A dragon. I just don't have the lake room for a Nessie!  No more buying charcoal in this house.


----------



## Team Gomberg (Jul 5, 2013)

What about a Unicorn? Or Pegasus? Were they left out because they aren't reptiles? Lol

Heather
Sent from my Android TFO app


----------



## LolaMyLove (Jul 5, 2013)

I'm throwing a vote is for Nessy, I feel bad for her. Think of the water skiing possibilities. You could train her to eat all the annoying teenagers camping near by. So many possibilities... 


Sent from my iPhone using TortoiseForum mobile app


----------



## WillTort2 (Jul 5, 2013)

If you've read any of the "Dragon Riders of Pern" books you would surely pick dragons. To have a telepathic Dragon would be a great way to avoid rush hour!


----------



## Kerryann (Jul 5, 2013)

I want a dragon


----------



## RosieRedfoot (Jul 6, 2013)

I'd want Pokemon.  Then you could have dragons and Nessie-like things too. But if I had to choose I'd go for a dragon.


----------



## EchoTheLeoTort (Jul 6, 2013)

i chose a dragon


----------



## FLINTUS (Jul 6, 2013)

Nessie, I can get her more easily. Last time I went up to Inverness to see her she said 'Tell Jacqui, am I not worth the extra space? If she takes the dragon instead I might end up like this.'


Tesco's new cheap meat!


----------



## pam (Jul 6, 2013)

Dragon for sure


----------



## zman7590 (Jul 6, 2013)

keep the answers coming!

Sent from my SGH-T769 using TortForum mobile app


----------



## immayo (Jul 6, 2013)

I wish a dinosaur was an option 
But I guess a dragon is close enough!


----------



## FLINTUS (Jul 6, 2013)

POOR NESSIE! YOU PEOPLE SHOULD BE ASHAMED OF YOURSELVES!


----------



## zman7590 (Jul 6, 2013)

a dragon is like Nessy on steroids!

Sent from my SGH-T769 using TortForum mobile app


----------



## Chinque (Jul 6, 2013)

I'd have both!! And, as an interesting fact, they actually found mini dragons in Indonesia!
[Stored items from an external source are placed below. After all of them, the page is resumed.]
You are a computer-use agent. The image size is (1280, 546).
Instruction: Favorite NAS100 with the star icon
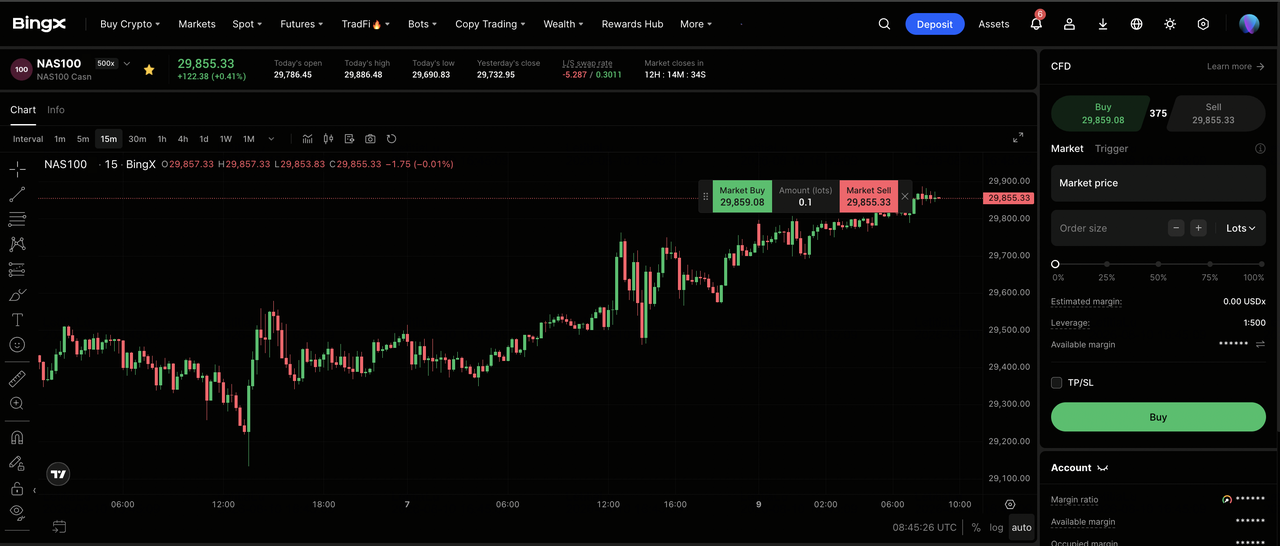click(x=149, y=70)
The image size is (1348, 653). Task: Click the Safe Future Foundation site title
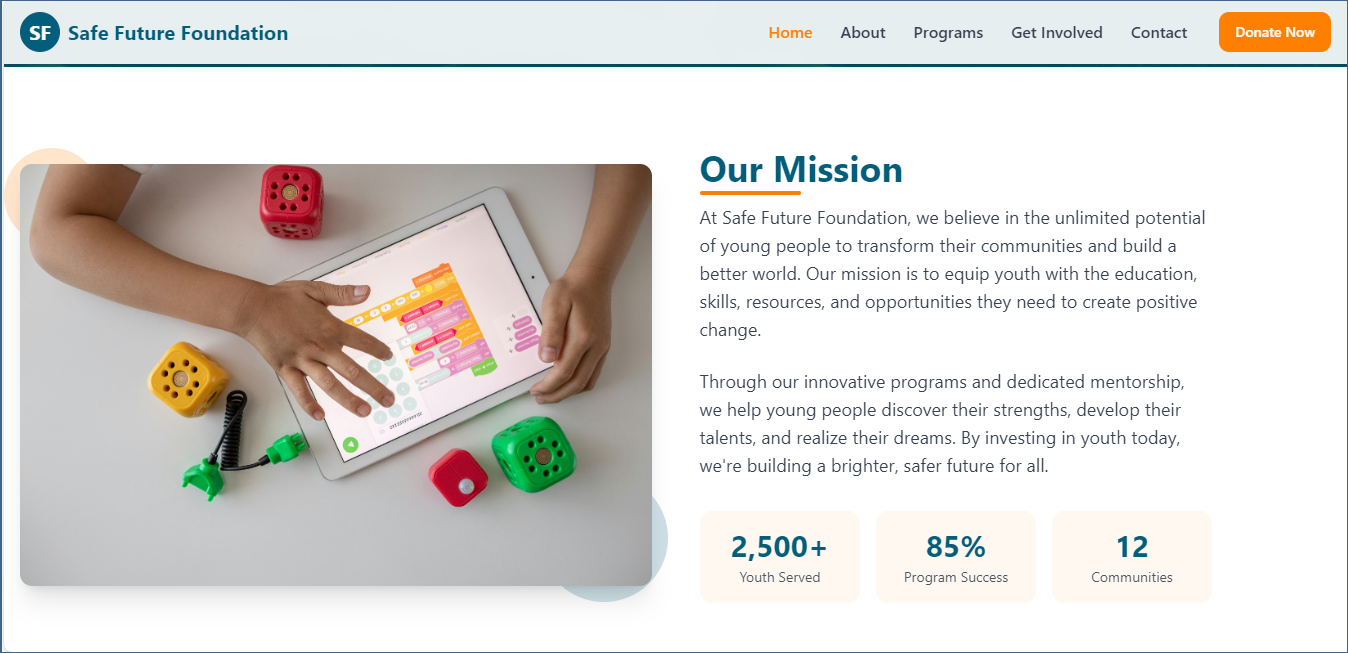coord(178,33)
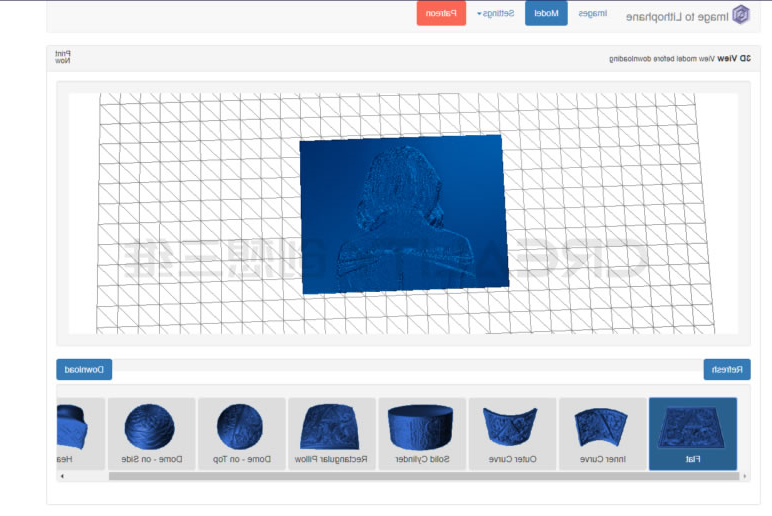Choose the Inner Curve model shape

coord(602,433)
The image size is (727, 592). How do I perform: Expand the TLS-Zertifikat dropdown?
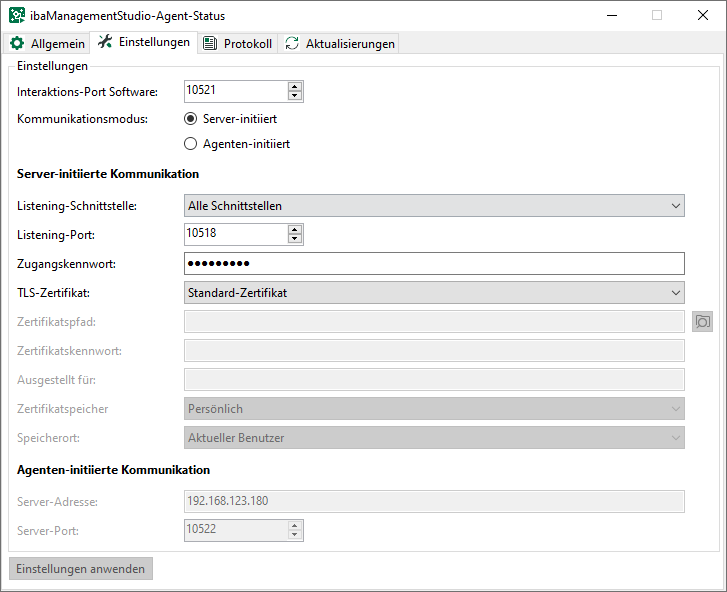pos(434,293)
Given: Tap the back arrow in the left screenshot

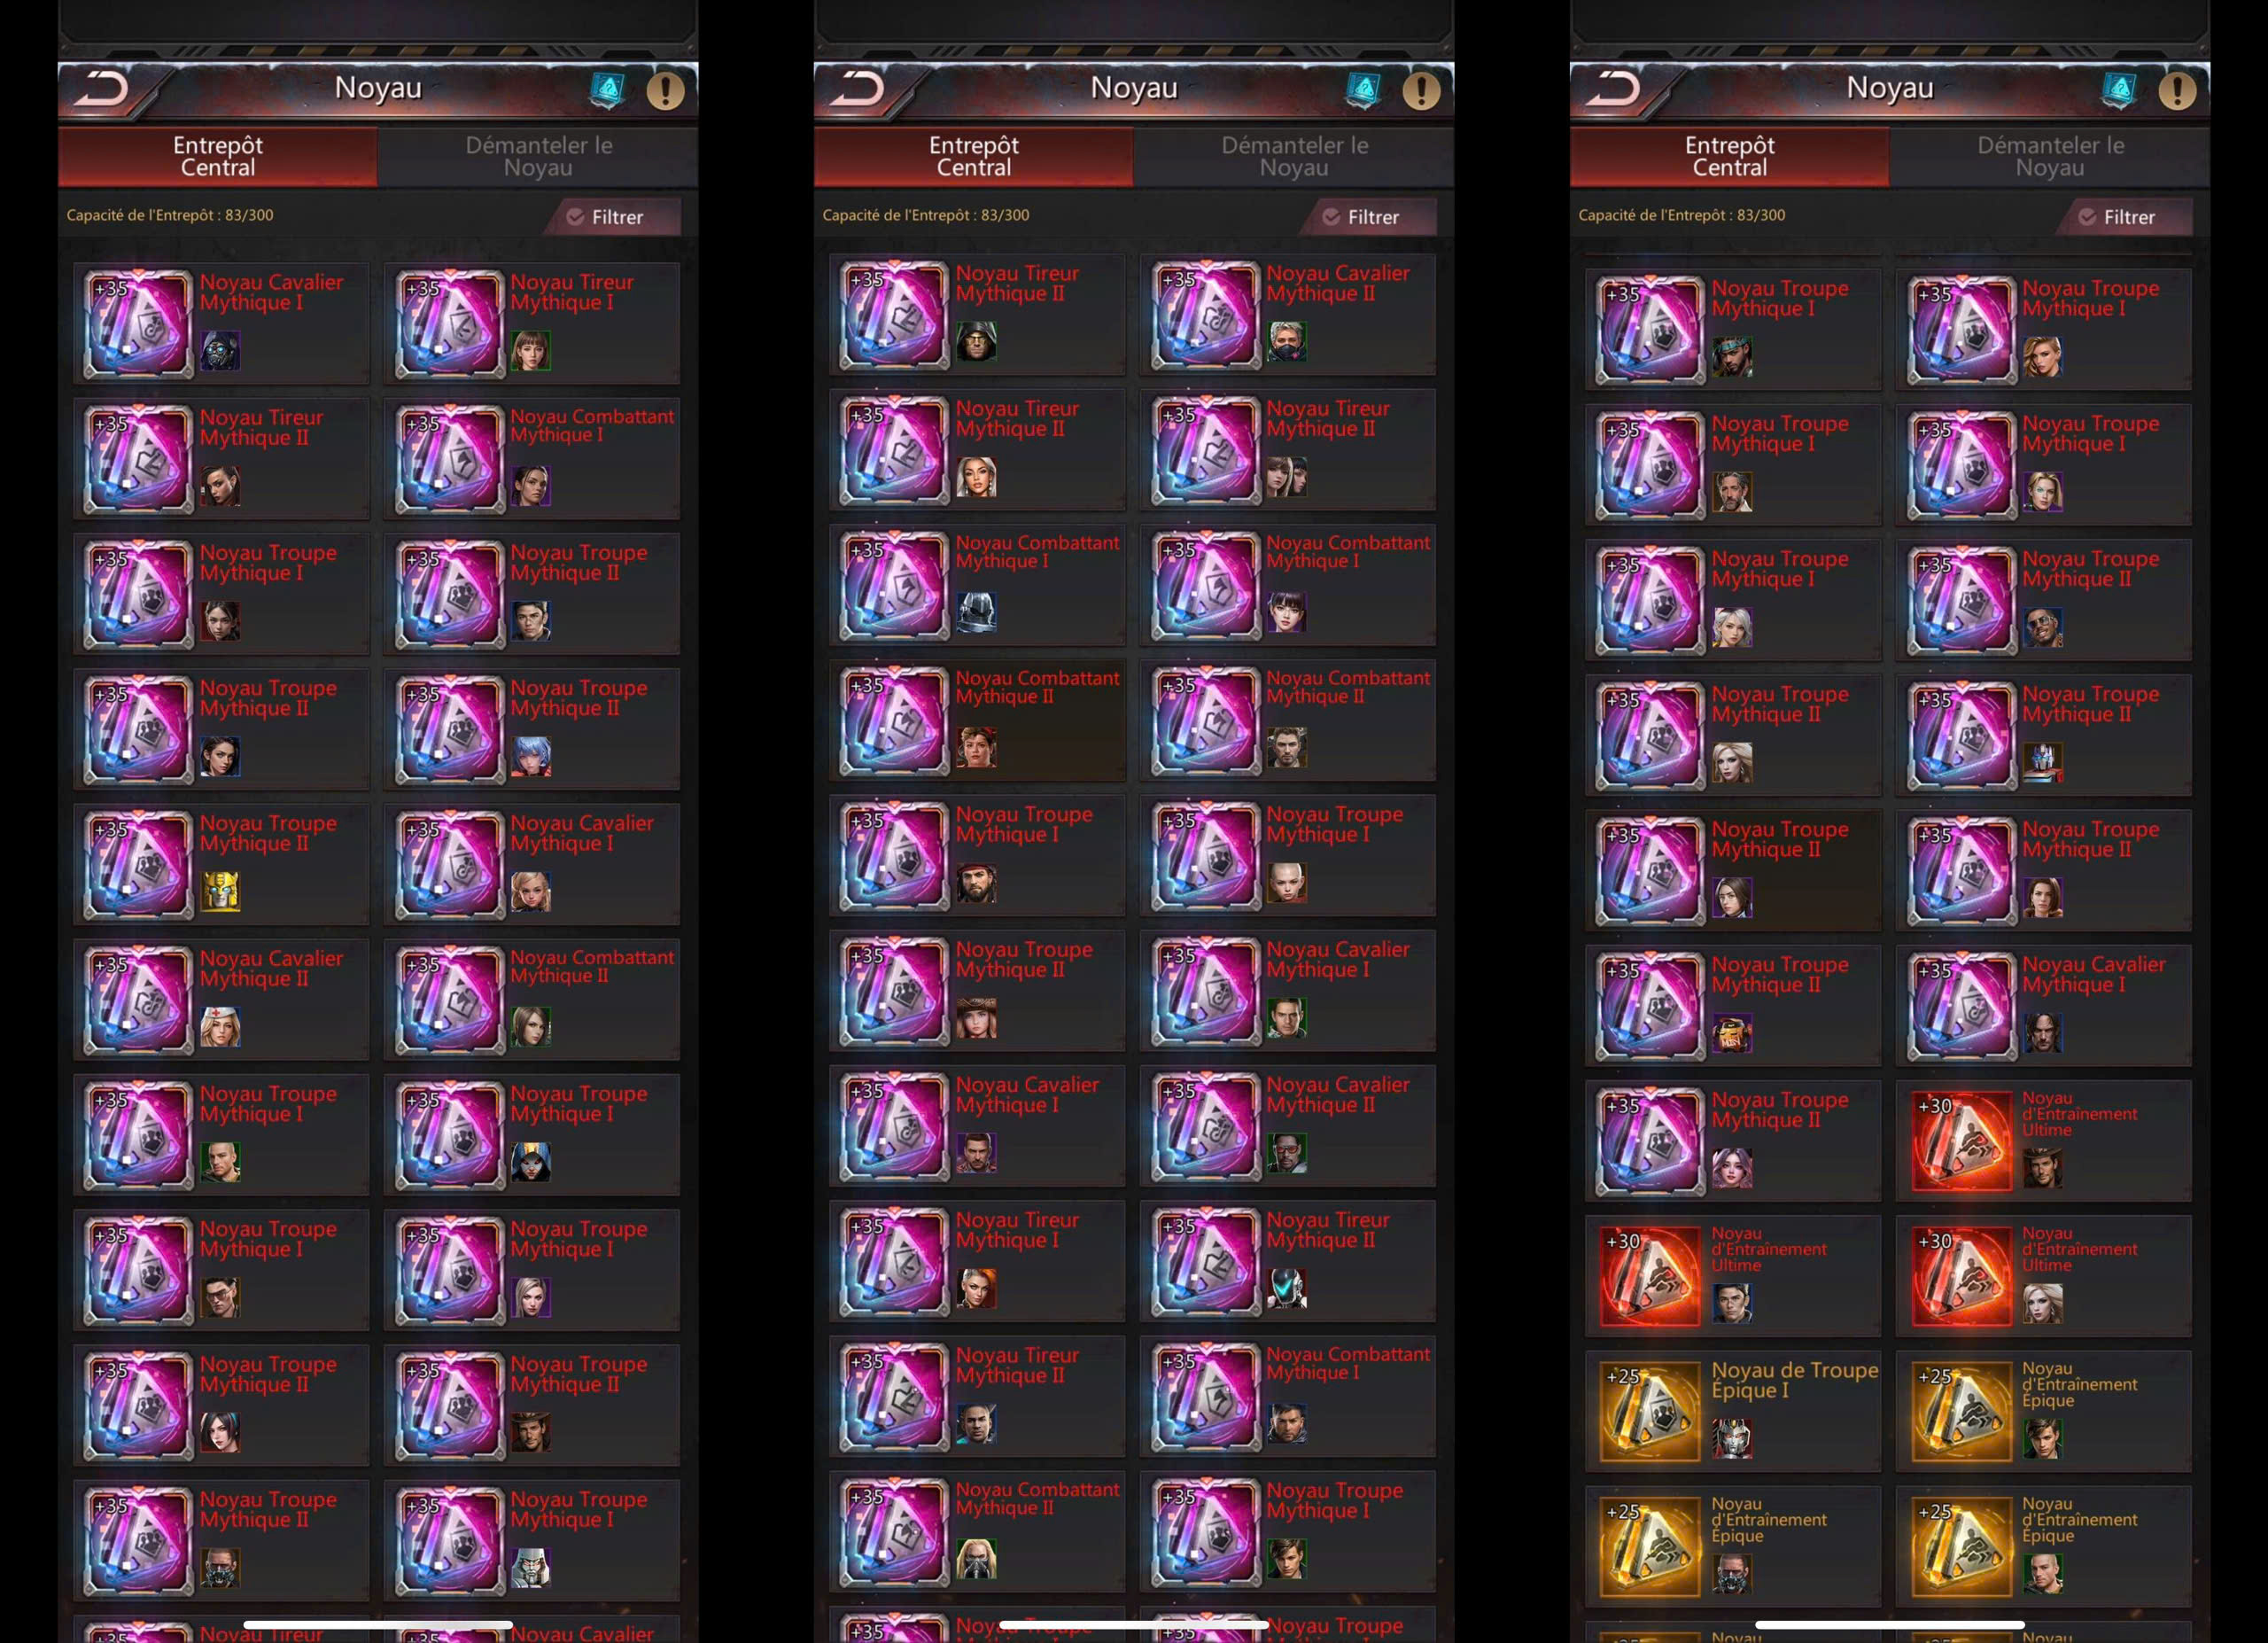Looking at the screenshot, I should tap(104, 89).
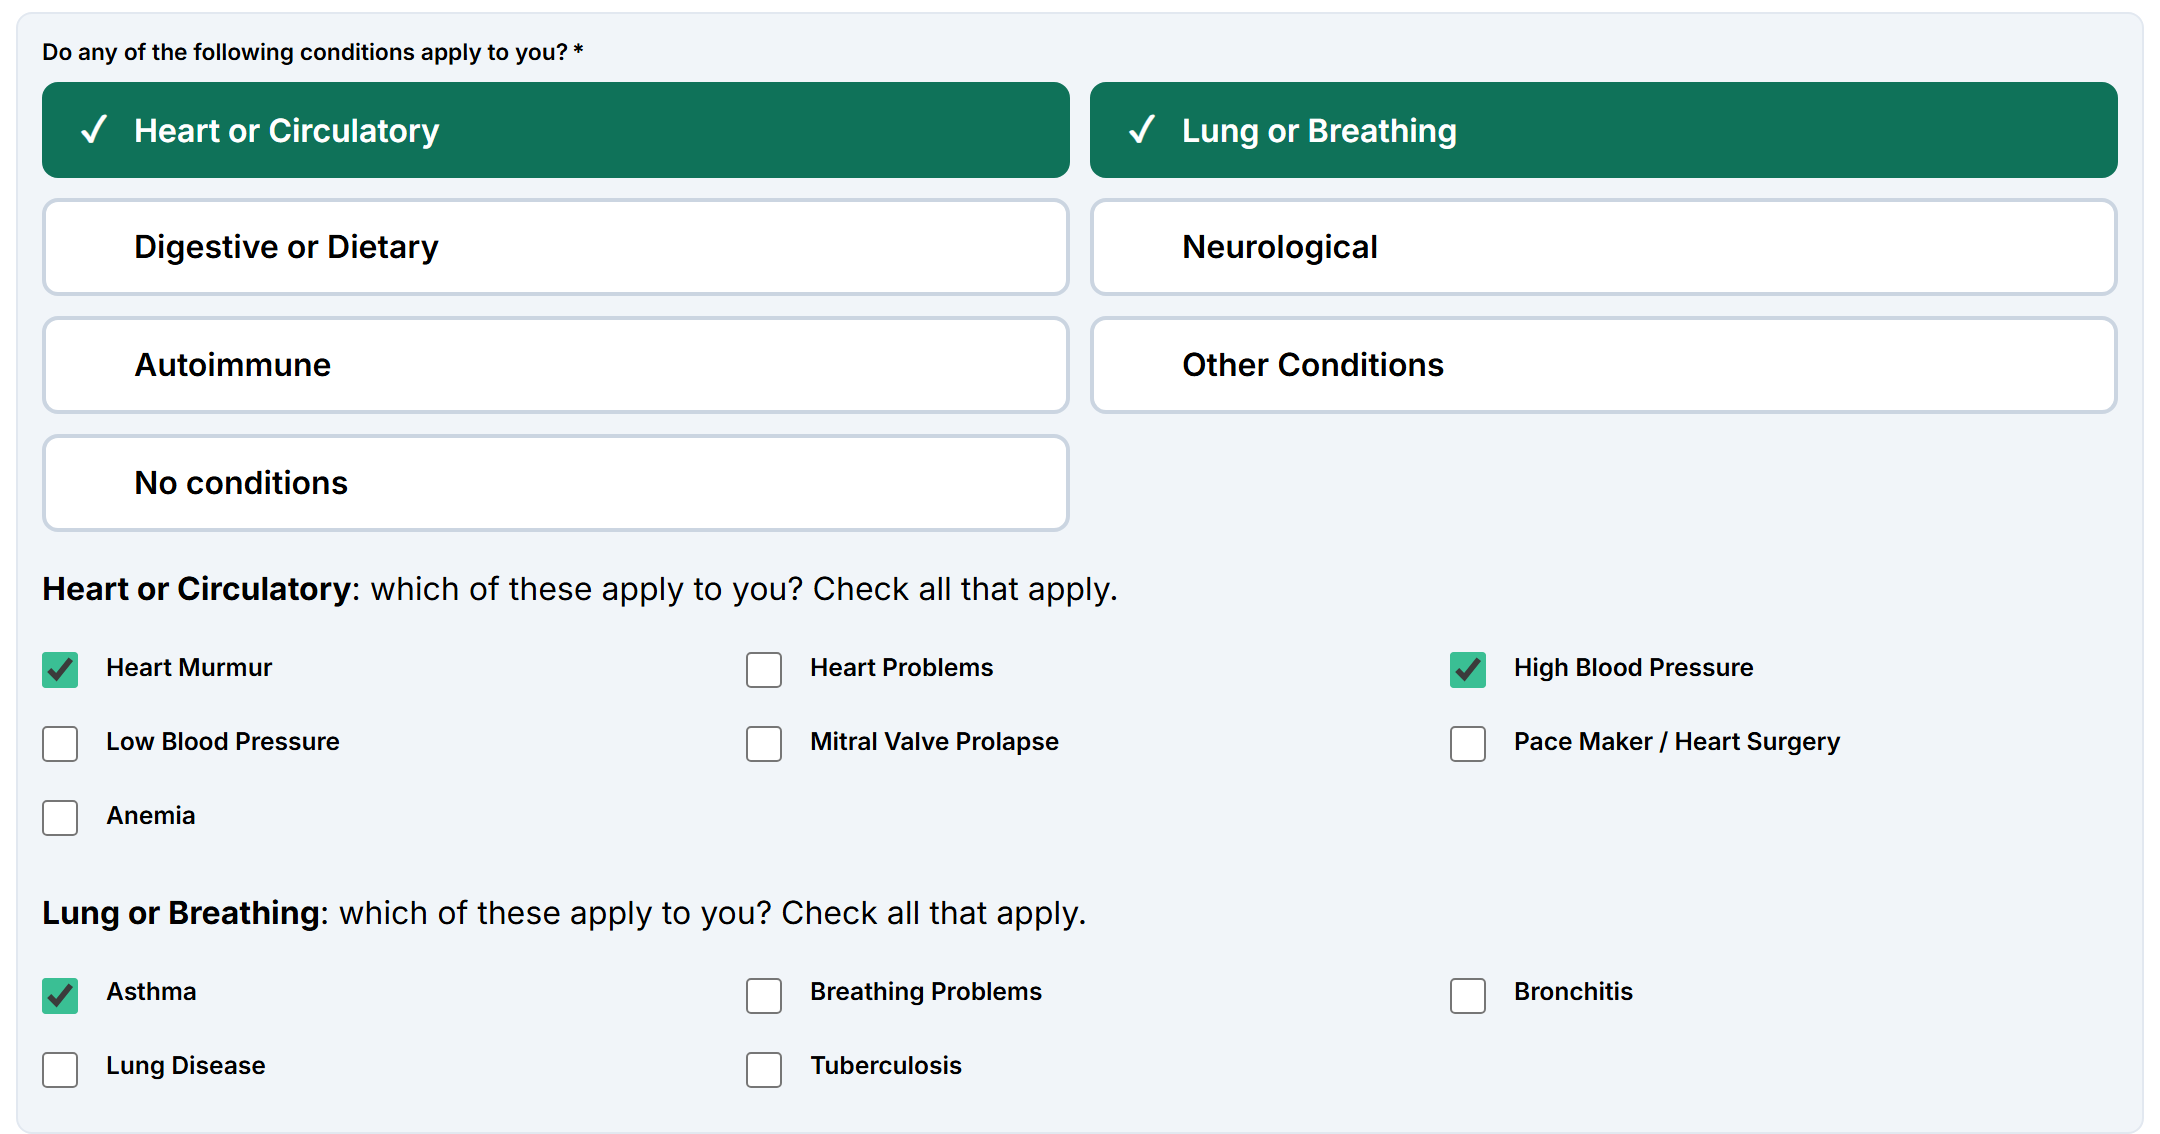This screenshot has height=1134, width=2160.
Task: Deselect the Heart or Circulatory condition button
Action: [x=555, y=130]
I'm NOT kidding about this!


Pm me if you want more info on it


----------



## zman7590 (Jul 6, 2013)

*Re: RE: not so serious poll!!!*



Chinque said:


> I'd have both!! And, as an interesting fact, they actually found mini dragons in Indonesia! I'm NOT kidding about this!
> 
> 
> Pm me if you want more info on it





I wanna know morrre!

Sent from my SGH-T769 using TortForum mobile app


----------



## CLMoss (Jul 6, 2013)

I want a Dragon! I am a big fan of Game of Thrones.


----------



## SANDRA_MEISSNEST (Jul 6, 2013)

I take pegasus and a dragon

Sent from my ZTE N9120 using TortForum mobile app


You got the link to the real dragons

Sent from my ZTE N9120 using TortForum mobile app


----------



## Jacqui (Jul 6, 2013)

FLINTUS said:


> POOR NESSIE! YOU PEOPLE SHOULD BE ASHAMED OF YOURSELVES!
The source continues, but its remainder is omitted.